The biggest challenge facing our City is our 22% poverty rate. We simply cannot become the city we dream of and the city we deserve when 1 in 5 of our residents lives below the poverty line. My efforts to increase our supply of affordable housing, raise the minimum wage, attract more businesses to St. Paul and create Saint Paul 3K are all attempts, from different angles, to lift families to prosperity.
13. What would be your top three priorities if elected?
I am running for office to make St. Paul a place where all our families prosper, all our residents have a place to call home, and where all our young people have access to opportunity. I work hard every day to make sure our neighborhoods are safe and welcoming, our small businesses are thriving and growing great jobs, and that city government is transparent and accountable. If I am re-elected, my top priority will be to support working families through the following initiatives:
- Saint Paul 3K - a city-led effort to ensure that all families in St. Paul have access to high-quality, affordable early childhood education
- Affordable housing - I am exploring policies that will allow greater infill density, reduce the cost of new affordable housing and make it easier for low-income residents to own their own homes.
- Economic development - Despite the success of our Open for Business initiative, we still have a long way to go to make it easier for small business owners to navigate our City permitting processes, open and expand. I’m especially interested in the creation of a working capital fund to help small businesses adapt to changing economic and regulatory environments and weather hard times.
14. What do you think should be the city’s top transportation related priority?

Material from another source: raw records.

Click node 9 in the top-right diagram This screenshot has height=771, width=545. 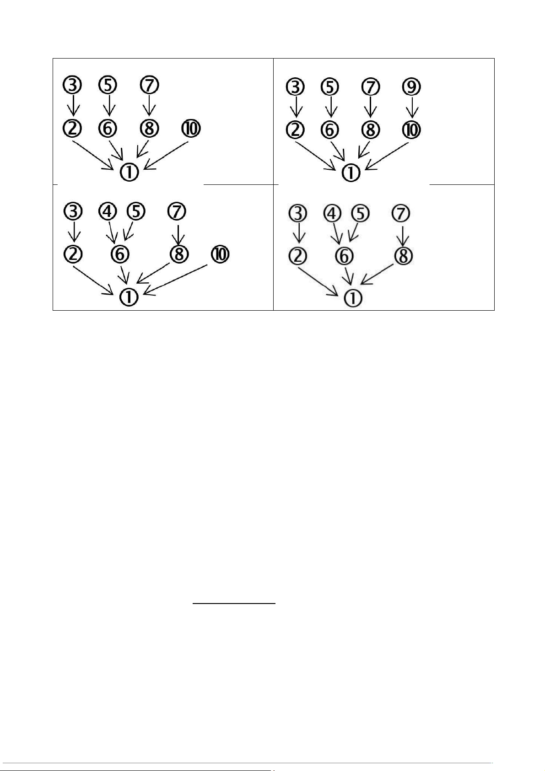tap(412, 87)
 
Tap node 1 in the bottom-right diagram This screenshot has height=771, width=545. tap(352, 298)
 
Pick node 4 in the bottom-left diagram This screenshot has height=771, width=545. tap(108, 211)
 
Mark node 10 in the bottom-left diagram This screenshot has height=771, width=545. tap(220, 254)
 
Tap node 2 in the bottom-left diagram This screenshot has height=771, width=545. tap(72, 254)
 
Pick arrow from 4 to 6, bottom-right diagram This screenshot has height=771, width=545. tap(337, 233)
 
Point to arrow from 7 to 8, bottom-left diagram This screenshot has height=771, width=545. tap(178, 232)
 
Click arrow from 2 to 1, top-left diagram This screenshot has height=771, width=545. tap(94, 156)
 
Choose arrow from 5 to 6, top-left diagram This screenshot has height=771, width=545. tap(109, 105)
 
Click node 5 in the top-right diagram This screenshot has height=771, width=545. tap(330, 87)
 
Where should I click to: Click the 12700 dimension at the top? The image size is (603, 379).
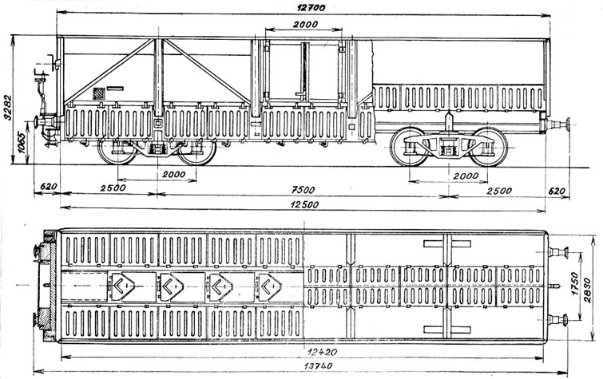(311, 8)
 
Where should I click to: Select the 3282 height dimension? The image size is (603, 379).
(8, 107)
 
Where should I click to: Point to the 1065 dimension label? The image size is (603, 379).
(23, 143)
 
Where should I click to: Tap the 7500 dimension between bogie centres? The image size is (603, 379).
(303, 190)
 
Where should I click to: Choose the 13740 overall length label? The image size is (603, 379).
(318, 366)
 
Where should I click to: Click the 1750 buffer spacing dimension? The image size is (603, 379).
(574, 284)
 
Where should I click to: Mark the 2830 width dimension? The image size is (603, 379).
(587, 290)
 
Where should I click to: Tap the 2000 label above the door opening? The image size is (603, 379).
(305, 24)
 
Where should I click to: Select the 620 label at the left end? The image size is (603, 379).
(49, 187)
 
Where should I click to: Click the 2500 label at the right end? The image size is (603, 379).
(499, 191)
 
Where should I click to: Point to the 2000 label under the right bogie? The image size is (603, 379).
(466, 176)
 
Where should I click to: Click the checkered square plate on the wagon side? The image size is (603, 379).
(99, 93)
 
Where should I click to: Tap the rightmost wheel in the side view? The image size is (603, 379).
(489, 148)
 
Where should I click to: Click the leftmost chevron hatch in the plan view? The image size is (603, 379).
(121, 285)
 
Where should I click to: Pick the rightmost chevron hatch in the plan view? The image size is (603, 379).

Data show that the world’s top cities have high quality public transportation systems and millennials have made it clear that transit, as well as excellent biking and walking options, are central to their decisions about where to live, work and visit. It is time to update St. Paul’s transit in a way that will provide access to downtown as well as neighborhoods through safe, convenient, and modern systems. I am a strong advocate for transit investments, such as the Riverview Corridor streetcar project, which will bring people from the airport to downtown, connect workers to jobs at the Mall of America and MSP airport, and make it easy and attractive for visitors to come to St. Paul. I also support infrastructure for electric cars and buses as well as expanded bike lanes throughout the Ward, including completion of the Capital City Bikeway.

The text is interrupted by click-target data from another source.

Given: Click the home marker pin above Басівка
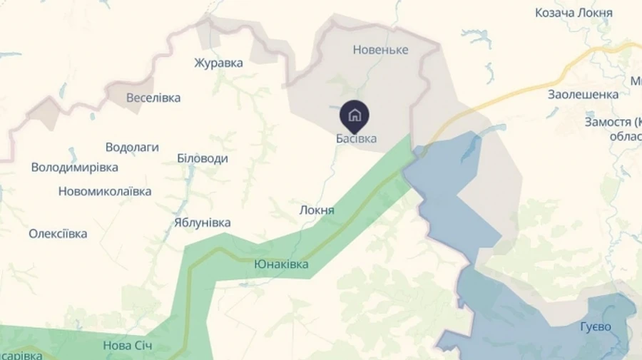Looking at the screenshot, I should click(355, 115).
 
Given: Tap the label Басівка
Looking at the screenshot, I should click(356, 138).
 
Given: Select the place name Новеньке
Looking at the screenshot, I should click(380, 50).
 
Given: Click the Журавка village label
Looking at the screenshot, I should click(218, 63).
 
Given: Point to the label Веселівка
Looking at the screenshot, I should click(153, 98).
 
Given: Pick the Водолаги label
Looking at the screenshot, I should click(132, 148).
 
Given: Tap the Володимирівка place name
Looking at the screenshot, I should click(75, 168).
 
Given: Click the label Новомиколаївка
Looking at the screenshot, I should click(105, 192).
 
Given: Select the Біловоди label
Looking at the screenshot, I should click(203, 158).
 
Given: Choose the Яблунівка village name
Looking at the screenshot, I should click(202, 222).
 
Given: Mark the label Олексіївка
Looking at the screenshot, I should click(58, 234).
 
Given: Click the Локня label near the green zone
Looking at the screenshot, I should click(317, 211).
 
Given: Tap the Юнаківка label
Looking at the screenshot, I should click(281, 264).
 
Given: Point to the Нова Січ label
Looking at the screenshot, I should click(128, 346).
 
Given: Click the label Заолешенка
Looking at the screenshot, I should click(583, 94).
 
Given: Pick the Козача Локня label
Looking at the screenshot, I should click(574, 13).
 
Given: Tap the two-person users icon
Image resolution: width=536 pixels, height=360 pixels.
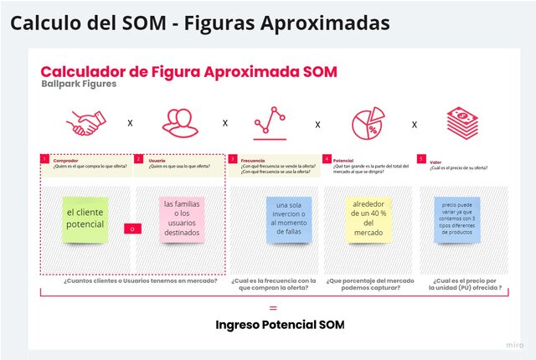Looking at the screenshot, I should tap(181, 123).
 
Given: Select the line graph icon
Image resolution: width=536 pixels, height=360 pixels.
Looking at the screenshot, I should tap(270, 122).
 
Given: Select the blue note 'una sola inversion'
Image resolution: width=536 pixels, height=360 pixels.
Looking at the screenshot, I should tap(287, 218).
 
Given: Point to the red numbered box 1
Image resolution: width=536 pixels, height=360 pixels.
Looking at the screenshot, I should tap(44, 158).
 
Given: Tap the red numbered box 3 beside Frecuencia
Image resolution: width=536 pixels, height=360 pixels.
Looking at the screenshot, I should tap(233, 158).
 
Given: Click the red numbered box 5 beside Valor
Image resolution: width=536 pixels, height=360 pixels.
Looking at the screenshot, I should tap(421, 158).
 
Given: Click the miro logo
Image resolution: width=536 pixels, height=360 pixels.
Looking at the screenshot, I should tap(514, 344).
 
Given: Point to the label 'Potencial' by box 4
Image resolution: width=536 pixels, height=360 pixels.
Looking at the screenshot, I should tap(343, 159).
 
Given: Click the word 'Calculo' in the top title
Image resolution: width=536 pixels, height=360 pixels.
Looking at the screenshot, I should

15. Are there any services currently provided by the city that you believe should be cut back or eliminated? Or, are there new opportunities to share services with other entities?

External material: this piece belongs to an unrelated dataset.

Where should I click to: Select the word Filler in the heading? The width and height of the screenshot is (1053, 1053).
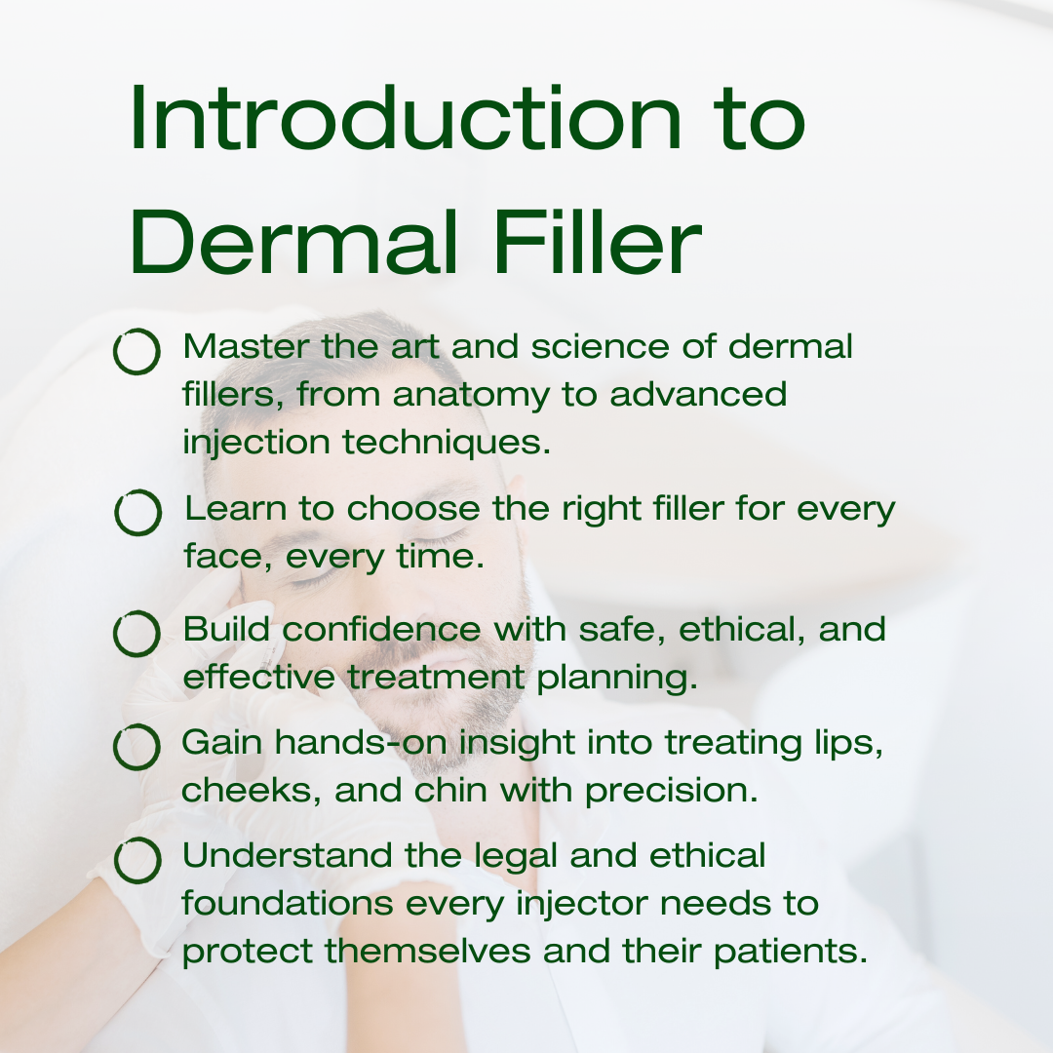[x=598, y=241]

I believe there are numerous opportunities for us to partner more closely with our government partners, such as Ramsey County and St. Paul Public Schools. I am chairing the Joint Property Tax Advisory Committee this year and we will be discussing ways in which we can reduce duplication amongst our three entities - because we all draw from the same tax base. As mentioned above, I believe restarting the Council’s ability to audit departments will also allow us to discover inefficiencies in how we’re doing things and to identify services that would be better provided by other partners.
16. Is there anything else you would like to share with voters not covered above?
St. Paul is at a turning point with new opportunities to make our city even more livable, attract more businesses, and foster change that will allow us to compete with the great cities of the world for talent and business development. I have been an active advocate for economic development throughout my ward and I look forward to working with SPACC on building a healthier business climate and a better relationship with City Hall in the future.